→ **設問**:
原文では、離婚の際の財産分与で、特別な事情がない限り原則とされる分配の割合は何ですか。

→ **原文**:
離婚の際に決めるべき条件としては、次のものが挙げられます。
- 財産分与
- 慰謝料
- 親権
- 養育費
- 面会交流
- 年金分割 など
このうち、自宅との関係で問題となる条件は財産分与です。
つまり、頭金は妻が負担し、ローンは夫が負担している共有名義の不動産を離婚の際にどのように扱うかは、財産分与の条件で決めるべき事項となります。
この記事では、他の離婚条件には影響がないものとして、ローンは夫・頭金は妻の共有不動産が財産分与においてどのように扱われるのかを解説していきます。
離婚の財産分与における基本的な考え方

離婚の際の財産分与は、夫婦の共同生活で築いた財産を公平に分配する制度です。
分配の割合は、夫婦の一方のみが収入を得ていたような場合でも特別な事情がない限り、2分の1ずつが原則となります。
夫婦が婚姻中に購入した共有名義の不動産は、夫婦の共同生活で築いた財産として財産分与の対象となります。
もっとも、特有財産については、財産分与の対象とはなりません。
婚姻前の預貯金や、婚姻後に夫婦生活とは関係のない贈与や相続によって取得した財産のこと
婚姻生活中の夫の給与は、夫婦の共同生活で築いた共有財産となります。
一方、妻が準備した頭金については、妻の特有財産に該当するケースもあるでしょう。
たとえば、妻が婚姻前の貯蓄から頭金を準備したケースでは、頭金は妻の特有財産に該当します。
共有名義の不動産におけるローンと頭金の財産分与における扱い

ここでは、共有名義の不動産におけるローンと頭金が離婚の財産分与における扱いについて、ローンと頭金に分けて詳しく解説します。
ローン負担分は共有財産と扱われるのが原則
ローン負担分は、夫婦の一方の給与から支出したものであっても、夫婦の共有財産として扱われるのが原則です。
婚姻生活中の給与は、どちらが稼いだものであっても夫婦の共有財産となります。
たとえば、夫がサラリーマン、妻が専業主婦の家庭であっても、夫の給与は夫婦が協力して築き上げた共有財産として扱われるのが原則です。
ただし、婚姻生活中に築いた財産であっても、夫が医師や弁護士などの資格を活かして高額の資産を築いたケースや、会社の代表取締役としての才覚で資産を形成したケースでは、2分の1ルールが修正される可能性もあります。
住宅ローンを夫の給与で負担していた場合でも、共有名義の不動産におけるローン負担分の価値は、特別な事情がない限り夫婦の共有財産となり、財産分与では2分の1ずつ分けられます。

→ **表示データ**:

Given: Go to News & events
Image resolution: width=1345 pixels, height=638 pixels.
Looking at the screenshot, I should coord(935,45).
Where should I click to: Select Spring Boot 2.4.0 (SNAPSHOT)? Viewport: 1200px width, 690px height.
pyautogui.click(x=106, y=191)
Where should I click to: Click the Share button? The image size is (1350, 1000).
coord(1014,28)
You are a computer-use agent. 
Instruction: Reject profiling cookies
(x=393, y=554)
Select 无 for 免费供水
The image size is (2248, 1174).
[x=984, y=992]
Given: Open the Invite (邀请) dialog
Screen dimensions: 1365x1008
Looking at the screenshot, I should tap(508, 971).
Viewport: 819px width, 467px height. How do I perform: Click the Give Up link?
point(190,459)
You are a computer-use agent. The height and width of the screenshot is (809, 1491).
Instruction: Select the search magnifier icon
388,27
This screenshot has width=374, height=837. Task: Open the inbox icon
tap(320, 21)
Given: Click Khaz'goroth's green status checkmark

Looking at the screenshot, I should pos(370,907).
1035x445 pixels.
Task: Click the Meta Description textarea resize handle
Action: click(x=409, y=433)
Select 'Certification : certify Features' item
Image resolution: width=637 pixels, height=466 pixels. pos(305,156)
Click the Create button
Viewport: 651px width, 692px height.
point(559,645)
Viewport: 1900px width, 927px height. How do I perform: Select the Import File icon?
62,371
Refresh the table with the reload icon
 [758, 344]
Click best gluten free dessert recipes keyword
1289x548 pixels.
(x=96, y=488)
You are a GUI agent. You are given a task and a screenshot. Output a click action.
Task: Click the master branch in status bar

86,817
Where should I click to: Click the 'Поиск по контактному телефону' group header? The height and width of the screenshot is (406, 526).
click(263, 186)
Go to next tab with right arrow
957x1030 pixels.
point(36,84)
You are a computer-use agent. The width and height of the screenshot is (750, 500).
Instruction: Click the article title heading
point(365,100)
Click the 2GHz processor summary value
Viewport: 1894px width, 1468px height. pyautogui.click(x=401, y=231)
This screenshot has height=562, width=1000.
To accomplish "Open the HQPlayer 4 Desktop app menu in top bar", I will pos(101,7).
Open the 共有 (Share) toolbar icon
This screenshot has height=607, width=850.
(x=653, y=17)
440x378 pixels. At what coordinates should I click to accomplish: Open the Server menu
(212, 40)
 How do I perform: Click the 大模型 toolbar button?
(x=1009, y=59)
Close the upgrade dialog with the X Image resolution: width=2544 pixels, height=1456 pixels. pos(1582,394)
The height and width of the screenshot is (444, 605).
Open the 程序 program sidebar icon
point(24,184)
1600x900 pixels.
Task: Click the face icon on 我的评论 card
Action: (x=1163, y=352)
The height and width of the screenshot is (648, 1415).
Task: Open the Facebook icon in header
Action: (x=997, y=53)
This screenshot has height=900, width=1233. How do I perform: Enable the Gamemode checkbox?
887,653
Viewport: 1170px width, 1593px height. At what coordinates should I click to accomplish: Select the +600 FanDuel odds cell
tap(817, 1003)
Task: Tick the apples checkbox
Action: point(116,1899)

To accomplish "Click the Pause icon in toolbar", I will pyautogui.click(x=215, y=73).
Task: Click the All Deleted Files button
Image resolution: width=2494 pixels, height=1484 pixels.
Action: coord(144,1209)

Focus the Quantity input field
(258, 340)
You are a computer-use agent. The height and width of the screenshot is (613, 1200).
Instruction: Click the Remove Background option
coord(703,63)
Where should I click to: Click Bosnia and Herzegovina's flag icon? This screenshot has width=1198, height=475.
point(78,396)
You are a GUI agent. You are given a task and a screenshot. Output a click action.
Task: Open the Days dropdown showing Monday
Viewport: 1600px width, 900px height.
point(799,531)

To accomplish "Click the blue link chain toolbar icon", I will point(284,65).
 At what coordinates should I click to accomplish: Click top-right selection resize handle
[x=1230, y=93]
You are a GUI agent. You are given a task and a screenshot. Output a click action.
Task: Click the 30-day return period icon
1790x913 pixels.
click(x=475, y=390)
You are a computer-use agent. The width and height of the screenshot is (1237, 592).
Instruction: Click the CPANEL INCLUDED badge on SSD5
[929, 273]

→ **解答**:
夫婦で2分の1ずつです。